EXERCISE OBJECTIVE - Search the data for "Given" and copy every matching line.

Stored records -

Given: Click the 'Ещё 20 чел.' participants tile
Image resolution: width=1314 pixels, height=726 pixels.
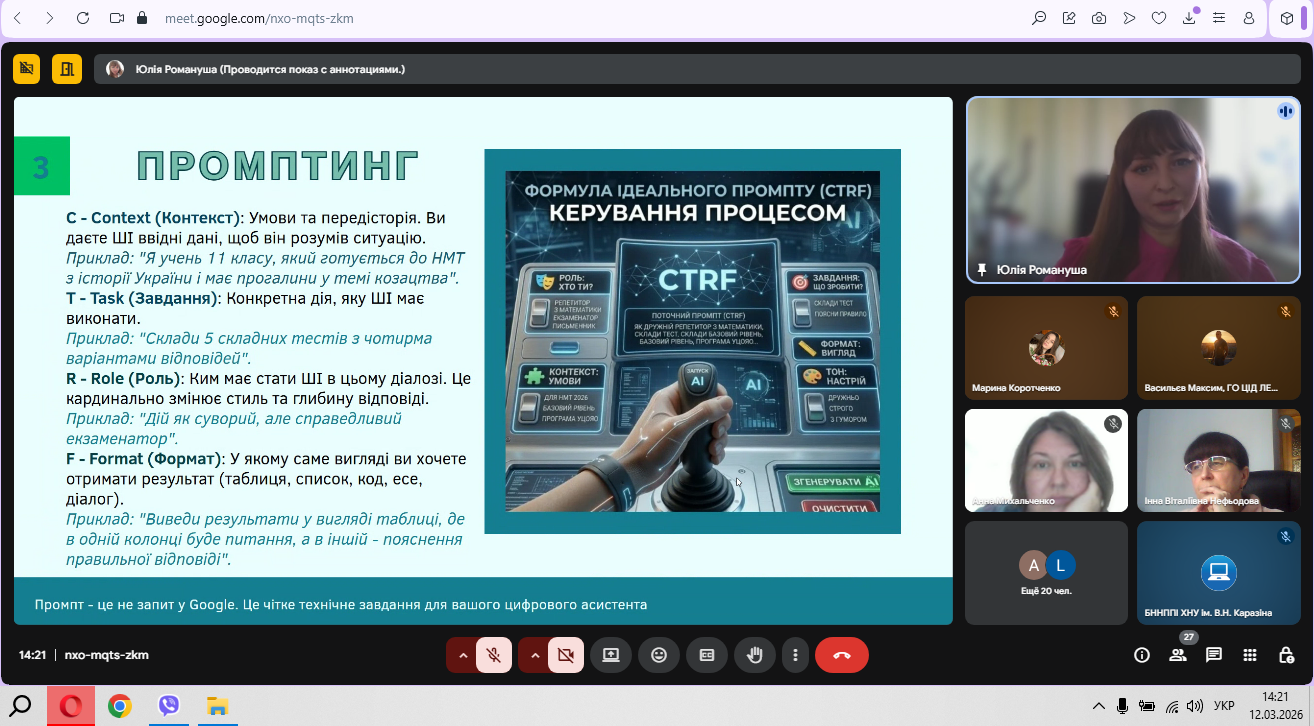Looking at the screenshot, I should point(1046,573).
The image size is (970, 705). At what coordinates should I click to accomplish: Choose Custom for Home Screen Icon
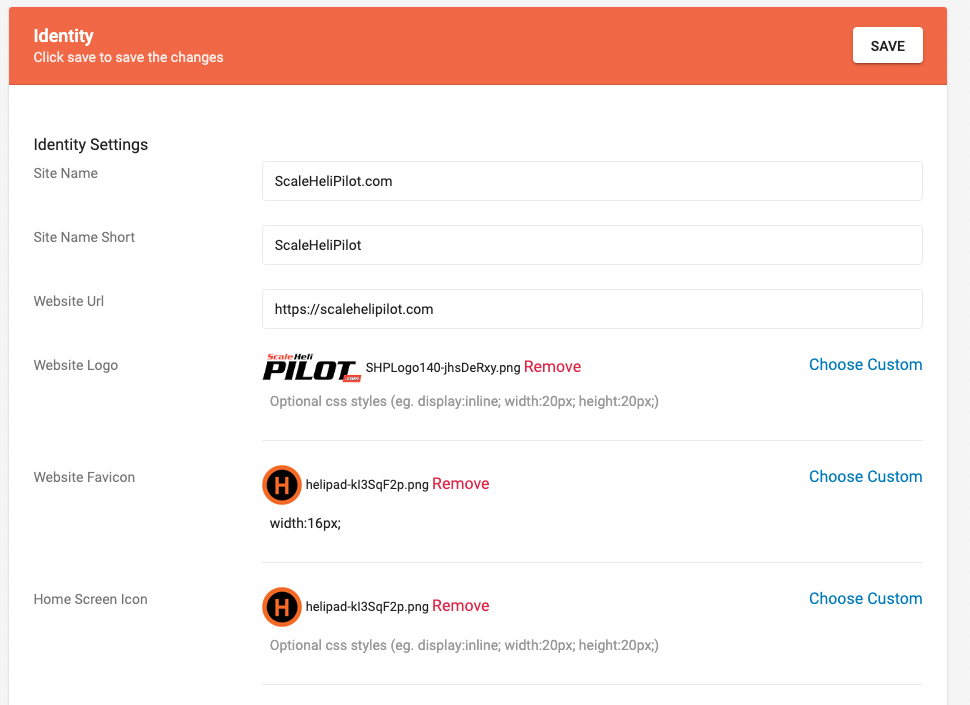(x=865, y=599)
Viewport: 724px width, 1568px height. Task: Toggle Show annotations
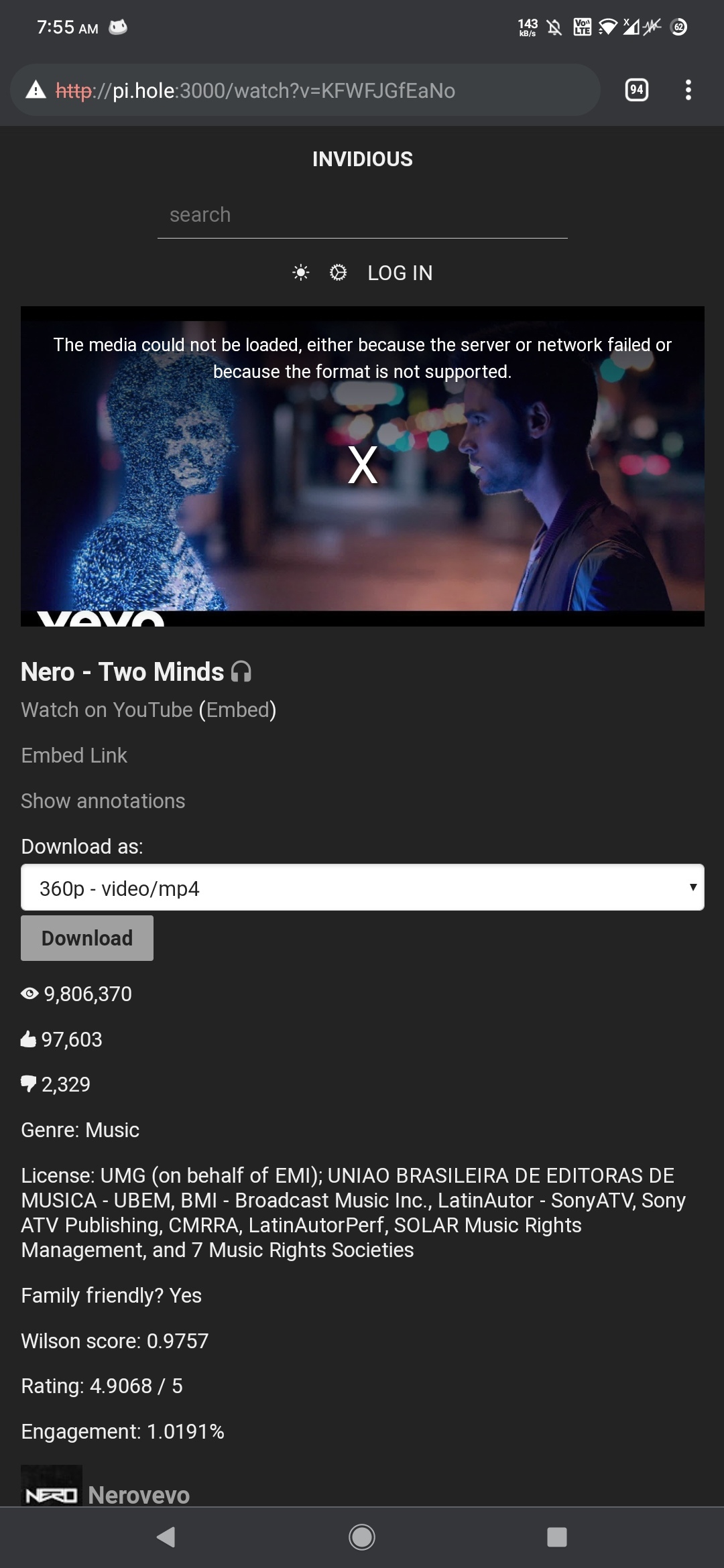point(103,801)
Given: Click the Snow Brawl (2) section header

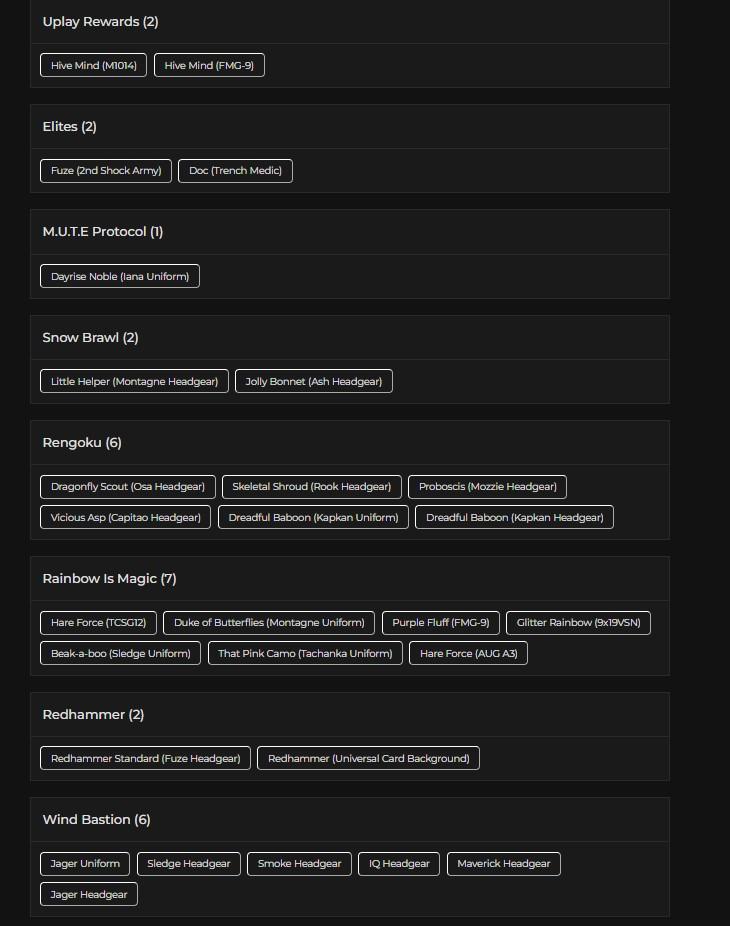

YOUR RESPONSE -
Given: Click the 'Ещё 20 чел.' participants tile
Given: Click the Snow Brawl (2) section header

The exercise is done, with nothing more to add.